Oggi viene conferita la Laurea ad honorem (in Direzione Aziendale) a Massimo Bottura nell’Aula Magna dell’Università di Bologna. Crediamo sia un riconoscimento importante, non solo e non tanto per Massimo Bottura, quanto per tutta la ristorazione italiana. Come lui ha giustamente ricordato: “oggi la somma dei cuochi italiani vale molto di più della somma delle loro ricette”. Insomma oggi (nel mondo non solo in Italia) la ristorazione italiana vale molto di più del semplice fatturato dei loro ristoranti: è un traino economico e sociale, è un traino di cultura e creatività. Massimo di tutto questo è un pò l’emblema e l’alfiere, e se lo merita non solo perchè è riconosciuto da tanti (se non da tutti) il migliore (o comunque tra i migliori), ma anche perchè secondo noi pur essendo al vertice non smette di pensare a crescere ancora. E, cosa ancora più meritevole, non lo fa puntando ad esempio al fatturato (e non sarebbe di certo cosa irriprovevole) ma ad una visione universale e sociale dove largo spazio viene dato ai concetti di umanità, carità, sostenibilità con il progetto del Refettorio messo a punto all’Expò di Milano (vedi le foto) poi riprodotto a Rio, a New York e prossimamente altrove. Non vogliamo farne un Santo, quanto un esempio da additare a tutti per la voglia di crescere, di fare e non di rilassarsi sugli allori. Massimo, grazie!
Nel mondo del vino, come per altro in quello del cibo, si fanno incontri straordinari e si conoscono persone di grande valore. Ne stimiamo tanti, ma poi alla fine non abbiamo tantissimi amici. Andrea Cecchi è uno di costoro, lo stimiamo grandemente per le sue qualità professionali, ma è nel nostro cuore per la sua modestia e umanità. E pensare che non eravamo mai andati nella sua cantina! Lacuna superata in una splendida giornata invernale che è poi finita nella Foresteria, il curato locale adiacente che offre una sosta golosa di rispetto. In realtà le alternative sono due: la Vineria, più semplice dove si può chiedere anche un solo calice con un bel talgiere edi salumi, e appunto questa Foresteria dove operano in tanti giovani. Abbiamo assaggiato una serie dei vini dell’azienda, con il Chianti di Villa Cerna in bella evidenza e ci hanno accompagnato i piatti classici della cucina toscana: crostini, tortelli, zuppe, zolfini e fiorentina. Tutto nella norma, ma forse ci sono anche margini di miglioramento.
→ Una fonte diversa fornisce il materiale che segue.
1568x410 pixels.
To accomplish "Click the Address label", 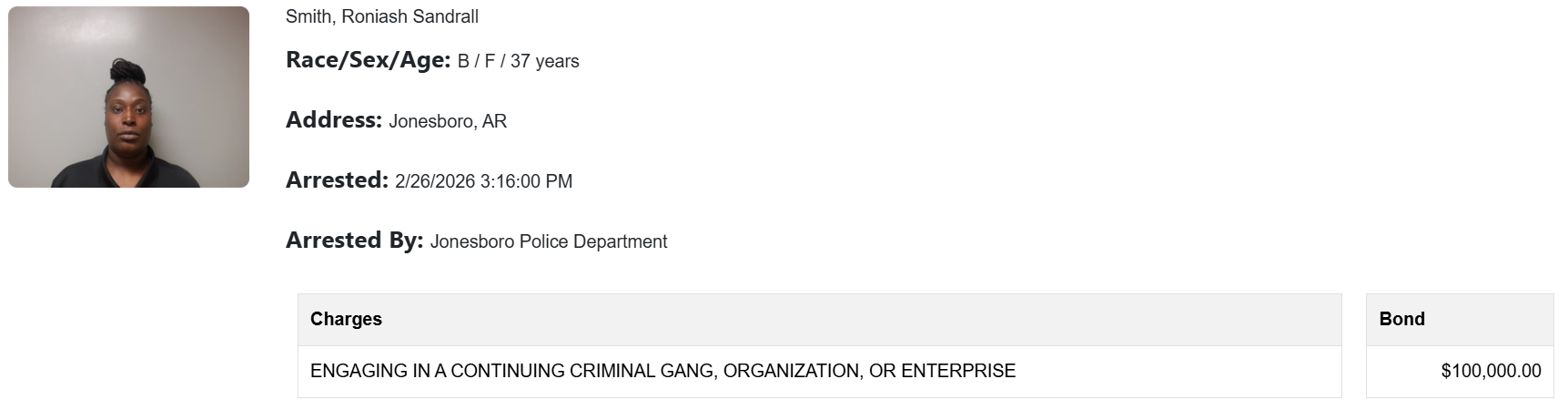I will tap(333, 120).
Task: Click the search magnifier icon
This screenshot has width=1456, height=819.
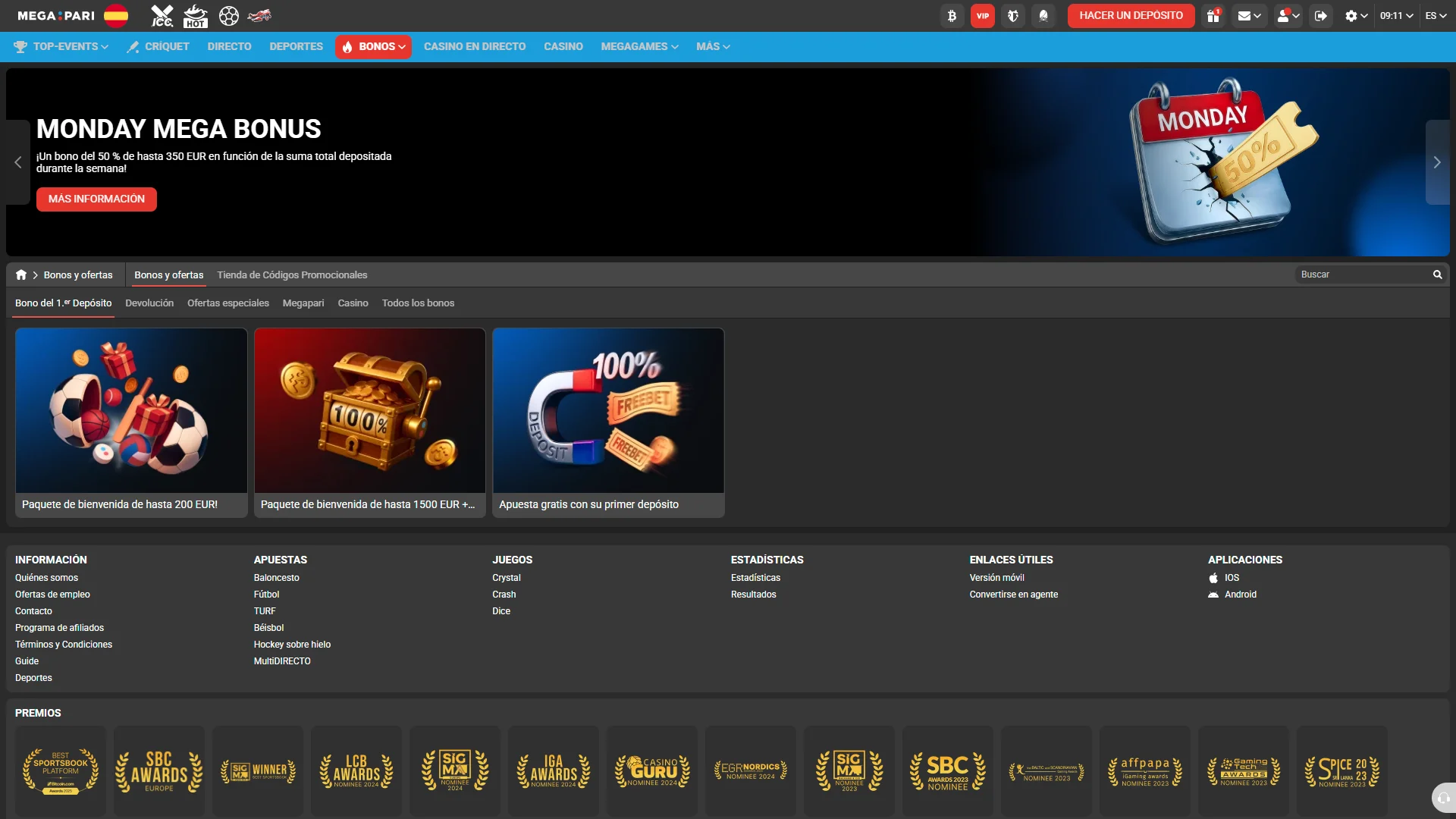Action: click(x=1437, y=275)
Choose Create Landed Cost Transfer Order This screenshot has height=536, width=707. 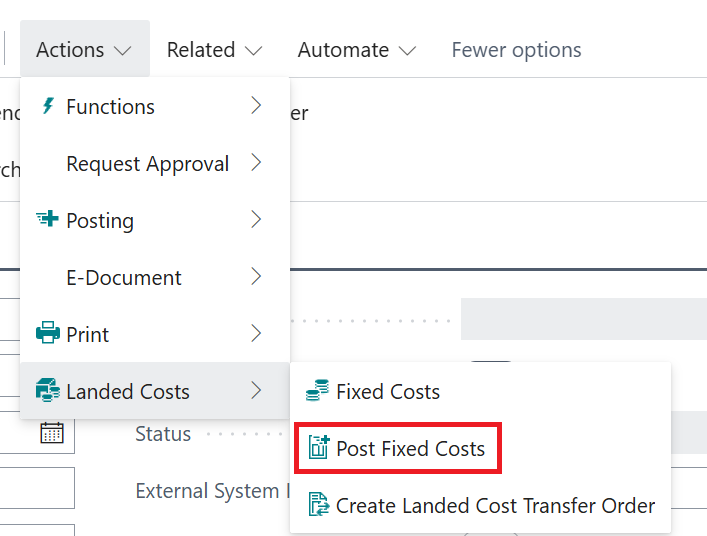pos(495,505)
Feudi diversifica puntando sui formaggi…. e che formaggi! In primis il celebre ma quasi scomparso e dimenticato “carmasciano” dell’Alta Irpinia, ma intorno una bella corona di altre forme tra le quali spicca quella dell’ultimo assaggio. Formaggi e bollicine, difficile resistere, per i nostri gusti è l’abbinamento migliori: ansiosi di vedere cosa sapranno fare Angelo Nudo & Co con la preziosa consulenza di Renato Brancaleoni, un caro amico che da tempo non vedevamo, una persona seria modesta e competente.